> [The data]
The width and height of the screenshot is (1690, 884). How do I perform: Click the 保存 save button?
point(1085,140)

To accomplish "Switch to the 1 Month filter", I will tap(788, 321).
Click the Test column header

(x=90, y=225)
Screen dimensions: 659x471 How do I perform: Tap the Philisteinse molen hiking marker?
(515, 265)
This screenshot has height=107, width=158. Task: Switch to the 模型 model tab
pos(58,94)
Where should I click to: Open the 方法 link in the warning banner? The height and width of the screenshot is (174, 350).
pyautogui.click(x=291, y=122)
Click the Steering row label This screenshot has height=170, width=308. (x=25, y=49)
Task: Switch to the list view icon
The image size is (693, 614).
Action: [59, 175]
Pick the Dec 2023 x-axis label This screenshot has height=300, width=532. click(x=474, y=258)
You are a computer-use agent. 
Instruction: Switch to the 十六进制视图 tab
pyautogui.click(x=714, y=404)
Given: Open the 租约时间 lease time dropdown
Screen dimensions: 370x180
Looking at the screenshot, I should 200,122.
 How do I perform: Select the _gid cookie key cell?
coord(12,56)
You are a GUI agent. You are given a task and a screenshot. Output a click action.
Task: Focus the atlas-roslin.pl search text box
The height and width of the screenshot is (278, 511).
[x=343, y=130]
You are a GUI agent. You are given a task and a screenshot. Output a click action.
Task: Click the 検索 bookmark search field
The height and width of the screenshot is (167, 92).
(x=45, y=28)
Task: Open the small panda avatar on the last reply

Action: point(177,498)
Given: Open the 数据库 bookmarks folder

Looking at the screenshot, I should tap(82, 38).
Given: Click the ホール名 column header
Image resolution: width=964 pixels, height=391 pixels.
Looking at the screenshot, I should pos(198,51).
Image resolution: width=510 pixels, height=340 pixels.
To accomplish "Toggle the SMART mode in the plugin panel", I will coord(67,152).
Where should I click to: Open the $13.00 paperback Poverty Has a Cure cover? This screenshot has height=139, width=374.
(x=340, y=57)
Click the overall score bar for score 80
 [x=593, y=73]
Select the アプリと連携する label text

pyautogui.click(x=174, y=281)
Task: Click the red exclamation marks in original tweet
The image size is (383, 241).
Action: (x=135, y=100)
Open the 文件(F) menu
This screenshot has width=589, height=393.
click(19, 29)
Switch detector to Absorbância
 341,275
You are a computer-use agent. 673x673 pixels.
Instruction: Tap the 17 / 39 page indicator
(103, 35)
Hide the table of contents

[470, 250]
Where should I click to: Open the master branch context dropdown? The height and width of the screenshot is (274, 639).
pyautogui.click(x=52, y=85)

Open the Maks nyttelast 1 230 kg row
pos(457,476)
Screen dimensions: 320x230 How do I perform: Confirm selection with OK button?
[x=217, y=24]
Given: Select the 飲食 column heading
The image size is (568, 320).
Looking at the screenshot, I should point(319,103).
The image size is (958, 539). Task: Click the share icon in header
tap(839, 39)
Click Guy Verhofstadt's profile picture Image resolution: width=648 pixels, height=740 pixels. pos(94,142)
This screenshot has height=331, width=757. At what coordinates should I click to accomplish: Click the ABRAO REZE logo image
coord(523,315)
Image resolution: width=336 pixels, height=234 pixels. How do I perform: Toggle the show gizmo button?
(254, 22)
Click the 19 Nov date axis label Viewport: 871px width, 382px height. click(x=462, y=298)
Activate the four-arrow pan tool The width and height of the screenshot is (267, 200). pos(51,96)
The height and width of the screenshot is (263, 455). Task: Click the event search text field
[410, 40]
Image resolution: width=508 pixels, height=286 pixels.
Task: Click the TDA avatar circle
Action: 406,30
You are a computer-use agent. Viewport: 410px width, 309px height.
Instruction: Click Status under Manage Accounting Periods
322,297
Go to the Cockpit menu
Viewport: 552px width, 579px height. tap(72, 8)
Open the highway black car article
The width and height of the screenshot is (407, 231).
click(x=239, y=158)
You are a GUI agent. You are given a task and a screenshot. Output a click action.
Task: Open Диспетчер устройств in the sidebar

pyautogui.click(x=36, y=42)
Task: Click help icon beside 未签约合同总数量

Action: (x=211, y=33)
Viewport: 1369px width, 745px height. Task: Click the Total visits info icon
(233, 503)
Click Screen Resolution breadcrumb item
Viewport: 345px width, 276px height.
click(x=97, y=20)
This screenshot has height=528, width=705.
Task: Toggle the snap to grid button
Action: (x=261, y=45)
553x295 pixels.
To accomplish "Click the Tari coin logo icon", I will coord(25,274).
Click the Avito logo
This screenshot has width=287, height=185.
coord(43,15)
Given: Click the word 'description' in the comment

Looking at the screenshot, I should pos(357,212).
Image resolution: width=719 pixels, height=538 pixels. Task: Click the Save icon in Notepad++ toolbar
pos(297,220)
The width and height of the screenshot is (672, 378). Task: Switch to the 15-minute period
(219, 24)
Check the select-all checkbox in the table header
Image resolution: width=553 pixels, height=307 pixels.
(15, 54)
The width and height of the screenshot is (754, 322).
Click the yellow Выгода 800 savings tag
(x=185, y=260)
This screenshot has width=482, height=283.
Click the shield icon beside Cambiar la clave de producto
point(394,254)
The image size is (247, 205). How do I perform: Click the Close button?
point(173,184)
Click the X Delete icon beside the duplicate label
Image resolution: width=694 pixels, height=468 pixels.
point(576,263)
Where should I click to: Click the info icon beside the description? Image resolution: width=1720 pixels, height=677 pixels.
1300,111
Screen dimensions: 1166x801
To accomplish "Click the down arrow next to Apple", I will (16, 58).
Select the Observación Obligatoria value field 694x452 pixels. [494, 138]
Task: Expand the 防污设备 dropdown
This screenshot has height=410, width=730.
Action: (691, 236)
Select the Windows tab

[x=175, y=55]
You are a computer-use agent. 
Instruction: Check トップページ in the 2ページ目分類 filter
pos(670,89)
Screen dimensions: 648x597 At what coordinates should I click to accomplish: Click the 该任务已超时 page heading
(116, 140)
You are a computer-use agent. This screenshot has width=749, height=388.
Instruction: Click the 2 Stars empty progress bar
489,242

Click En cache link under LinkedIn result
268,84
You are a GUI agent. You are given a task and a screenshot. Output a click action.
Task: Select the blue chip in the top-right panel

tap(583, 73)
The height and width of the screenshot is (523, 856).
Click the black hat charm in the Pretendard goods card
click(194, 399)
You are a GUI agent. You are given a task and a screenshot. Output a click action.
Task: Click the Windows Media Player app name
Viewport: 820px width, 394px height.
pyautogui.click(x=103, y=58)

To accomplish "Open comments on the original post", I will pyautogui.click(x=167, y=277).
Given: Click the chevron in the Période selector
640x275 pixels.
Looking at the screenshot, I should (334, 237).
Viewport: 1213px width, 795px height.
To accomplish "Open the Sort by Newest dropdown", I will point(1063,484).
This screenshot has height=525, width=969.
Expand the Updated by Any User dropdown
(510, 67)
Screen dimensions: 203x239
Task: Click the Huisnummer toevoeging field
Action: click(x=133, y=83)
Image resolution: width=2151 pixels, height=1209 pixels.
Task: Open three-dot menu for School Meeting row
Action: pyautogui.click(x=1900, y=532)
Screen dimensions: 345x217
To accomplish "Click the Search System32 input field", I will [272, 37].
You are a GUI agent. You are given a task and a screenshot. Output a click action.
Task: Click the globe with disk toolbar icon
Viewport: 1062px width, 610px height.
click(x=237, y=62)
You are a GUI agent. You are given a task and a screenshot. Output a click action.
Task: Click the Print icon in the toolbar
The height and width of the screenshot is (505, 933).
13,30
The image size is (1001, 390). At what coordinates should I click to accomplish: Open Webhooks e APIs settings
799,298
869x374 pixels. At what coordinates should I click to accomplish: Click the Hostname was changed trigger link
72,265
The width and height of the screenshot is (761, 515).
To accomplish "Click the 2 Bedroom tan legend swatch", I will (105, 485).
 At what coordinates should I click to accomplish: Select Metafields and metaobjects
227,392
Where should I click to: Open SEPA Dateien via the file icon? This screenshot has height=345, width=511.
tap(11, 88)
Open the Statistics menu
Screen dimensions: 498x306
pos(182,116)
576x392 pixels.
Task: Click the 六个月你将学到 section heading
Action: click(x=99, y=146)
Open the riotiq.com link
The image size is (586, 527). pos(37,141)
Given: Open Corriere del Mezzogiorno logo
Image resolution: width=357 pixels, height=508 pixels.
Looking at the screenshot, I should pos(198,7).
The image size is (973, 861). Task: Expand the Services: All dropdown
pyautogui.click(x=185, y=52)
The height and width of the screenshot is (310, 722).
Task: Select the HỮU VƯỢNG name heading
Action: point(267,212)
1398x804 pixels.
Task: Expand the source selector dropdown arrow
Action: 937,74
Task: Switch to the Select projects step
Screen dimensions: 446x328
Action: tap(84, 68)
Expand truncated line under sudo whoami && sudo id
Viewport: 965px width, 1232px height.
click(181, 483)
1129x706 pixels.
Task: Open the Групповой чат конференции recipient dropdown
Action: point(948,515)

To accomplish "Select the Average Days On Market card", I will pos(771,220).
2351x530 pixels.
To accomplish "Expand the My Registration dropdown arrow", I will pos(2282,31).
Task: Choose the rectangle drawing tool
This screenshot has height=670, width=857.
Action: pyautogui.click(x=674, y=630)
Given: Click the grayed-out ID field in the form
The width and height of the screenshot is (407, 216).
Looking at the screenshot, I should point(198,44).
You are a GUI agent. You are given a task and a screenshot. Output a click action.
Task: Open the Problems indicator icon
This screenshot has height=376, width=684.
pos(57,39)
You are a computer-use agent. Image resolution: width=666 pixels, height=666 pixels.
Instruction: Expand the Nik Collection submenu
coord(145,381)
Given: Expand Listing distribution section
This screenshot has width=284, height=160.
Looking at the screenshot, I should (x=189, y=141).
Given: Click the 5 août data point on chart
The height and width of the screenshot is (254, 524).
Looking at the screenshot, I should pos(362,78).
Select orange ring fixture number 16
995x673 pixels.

> [Work item]
Within the listing above, work out how many lines hold "original", and answer with that number only.

> [Solution]
2